There is no doubt, that the National Road Safety Authority is in a stronger position to help prevent road accidents in the country.

The passage of the National Road Safety Authority (NRSA) Bill in August 2019 has presented real opportunity for the authority to take full control and responsibility to ensure compliance on road safety laws and regulation. 

Members of a stakeholder advocacy group are happy that the passage of the Bill has provided legal backing to the existing National Road Safety Commission to develop and promote road safety in the country.

Ghana Bar Association’s representative on the advocacy group, Lawyer Kwaku Kodua Atuahene indicated that the new National Road Safety Authority Bill Act enables the NRSA to enforce institutional standards and issue appropriate sanctions for non-compliance.

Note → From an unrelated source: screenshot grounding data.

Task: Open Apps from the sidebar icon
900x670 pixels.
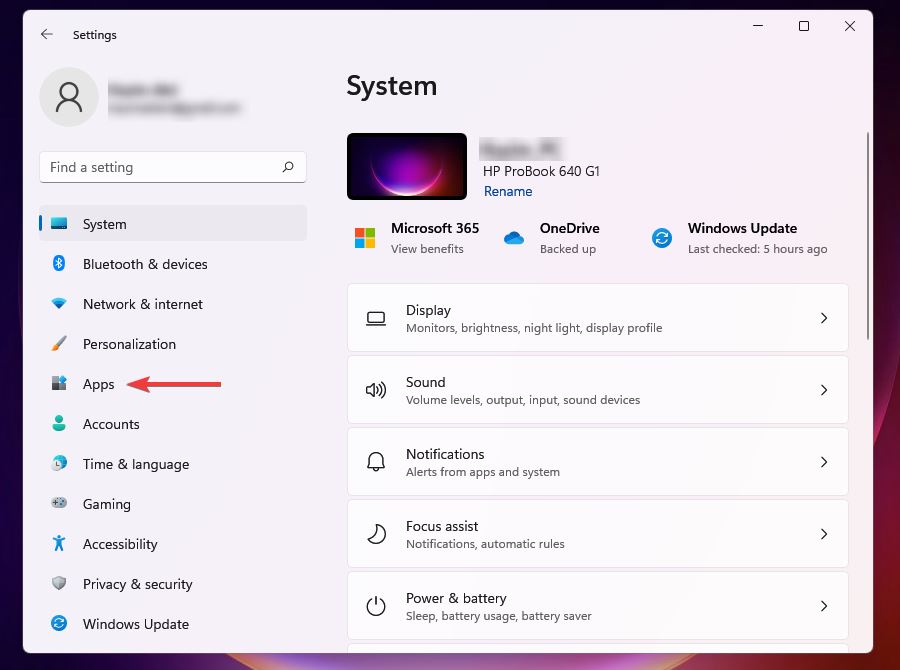Action: [59, 384]
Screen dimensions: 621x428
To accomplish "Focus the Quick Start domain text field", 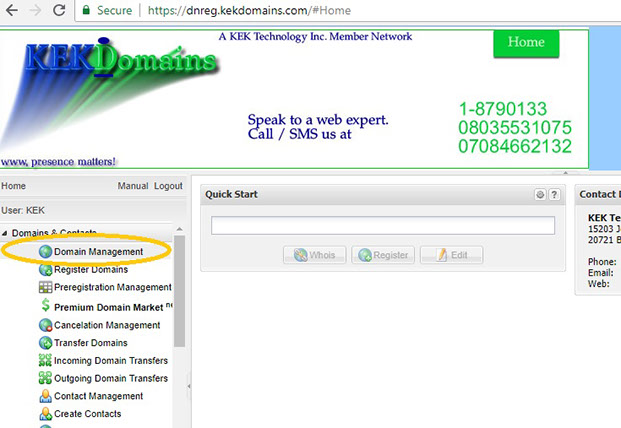I will [x=382, y=226].
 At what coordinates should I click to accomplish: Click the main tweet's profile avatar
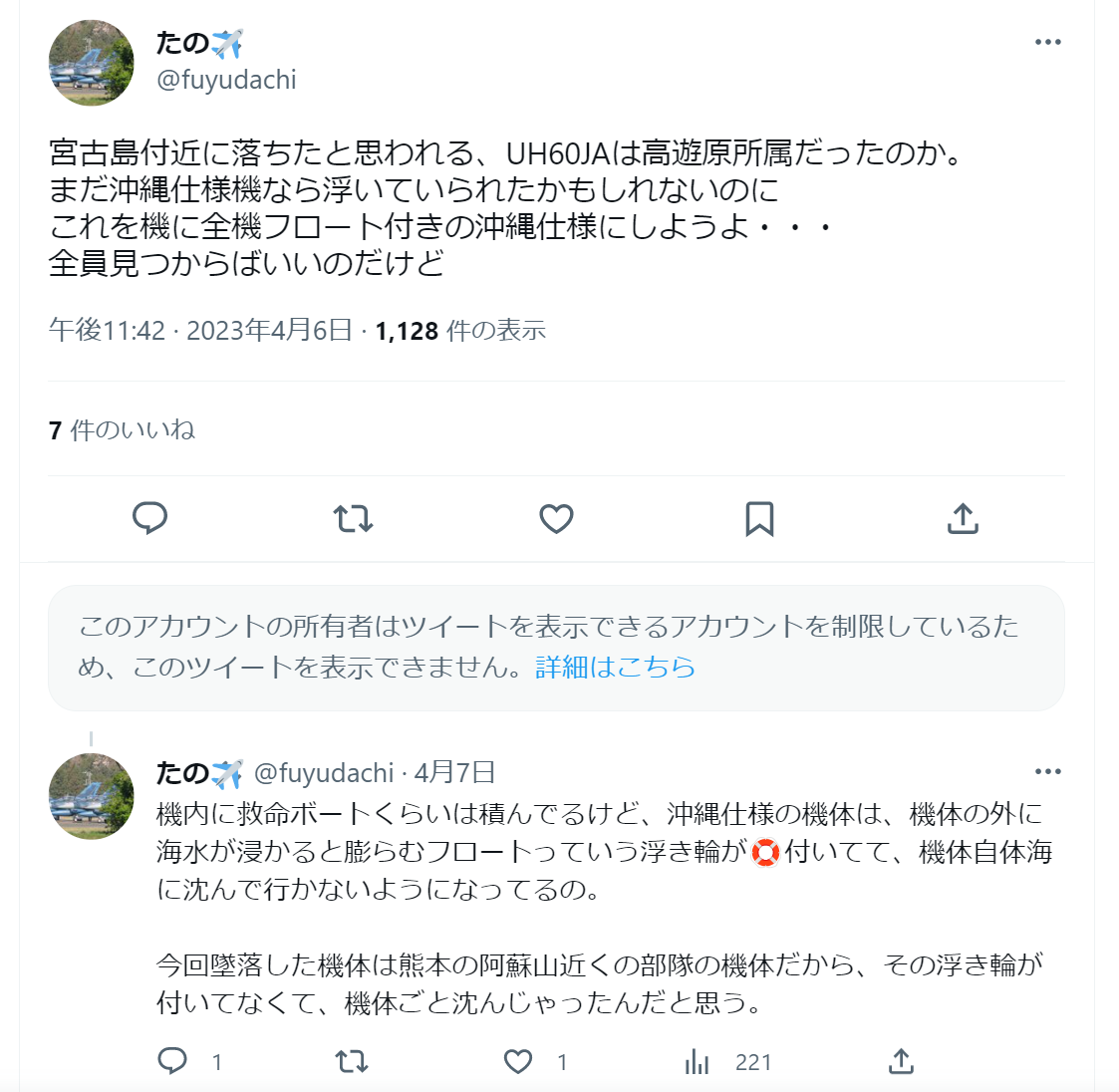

Lawyer Atuahene further observed that the Act has empowered the NRSA to impose and issue administrative sanctions on institutions that are failing to work to prevent road accidents. For instance, the Authority is now able to keep a closer eye on the standards being enforced by the Driver and Vehicle Licensing Authority (DVLA). “If they are not of standard, this time the NRSA has the legal framework to check the DVLA,” Atuahene added. 

The dangerous road safety situation in Ghana with very high accident and death rate with loss of property and capital of individuals and businesses operating in the country made it very costly to do business in Ghana.  It is estimated that road traffic accidents in Ghana have killed 46,284 between 1991 and 2018. Data from the Motor Traffic and Transport Department (MTTD) of the Ghana Police Service show that on average 1,714 are people killed each year on our roads.

This compelled the joint advocacy action by the Ghana Bar Association, Passengers Association of Ghana, Ghana Institute of Engineers and Consumer Protection Agency.  “The rate at which road accidents was occurring was disheartening and very sad to see young and energetic people who could have contributed immensely to the welfare of their families and the development of the nation lose their lives through road accidents” Atuahene lamented.’’

The advocacy activities, which started in 2011 and ended in 2015, were funded by the BUSAC Fund and its development partners DANIDA, EU and USAID. 

The coalition expressed profound gratitude to the BUSAC Fund for believing in them when others thought it was not going to work. “We are grateful to BUSAC Fund for the support and believing in our course when others didn’t”, said Atuahene.